The Colorado River runs for 277 miles through Grand Canyon National Park. Combined with miles of springs and tributary streams, the Grand Canyon is home to a massive network of riparian areas that are key habitat for hundreds of species. These aquatic areas are water holes in an arid environment, provide abundant food sources, and are filled with thick vegetation which is ideal habitat for many birds species. Many species, such as belted kingfishers, live in the Canyon year round, feeding on native fish in the Colorado River and its tributaries. Migratory birds, like the lesser scaup, rely on the Canyon as important winter habitat when their summer ranges become too cold. And for yet other species, like the critically endangered southwestern willow flycatcher, the waterways in the Grand Canyon are important nesting habitat.
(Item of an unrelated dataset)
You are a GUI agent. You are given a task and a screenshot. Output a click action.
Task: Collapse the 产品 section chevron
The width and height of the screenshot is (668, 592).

North America's only aquatic songbird, the American dipper is a rarely-seen bird that lives in the Grand Canyon year-round.
With their prominent crest, large beak, and fishing behavior, kingfishers are an iconic riparian species. They are often seen perched on branches overlooking the Colorado River, waiting for fish to pass below.
One of the migratory species that rely on the Grand Canyon for habitat, lesser scaups are a species of diving duck that spend the winter along the Colorado River before returning to their summer habitat in Canada and the northern United State.
A critically endangered species, these flycatchers build their nests in the thick vegetation along the Colorado River- one of the only places in the world where they continue to breed in the wild.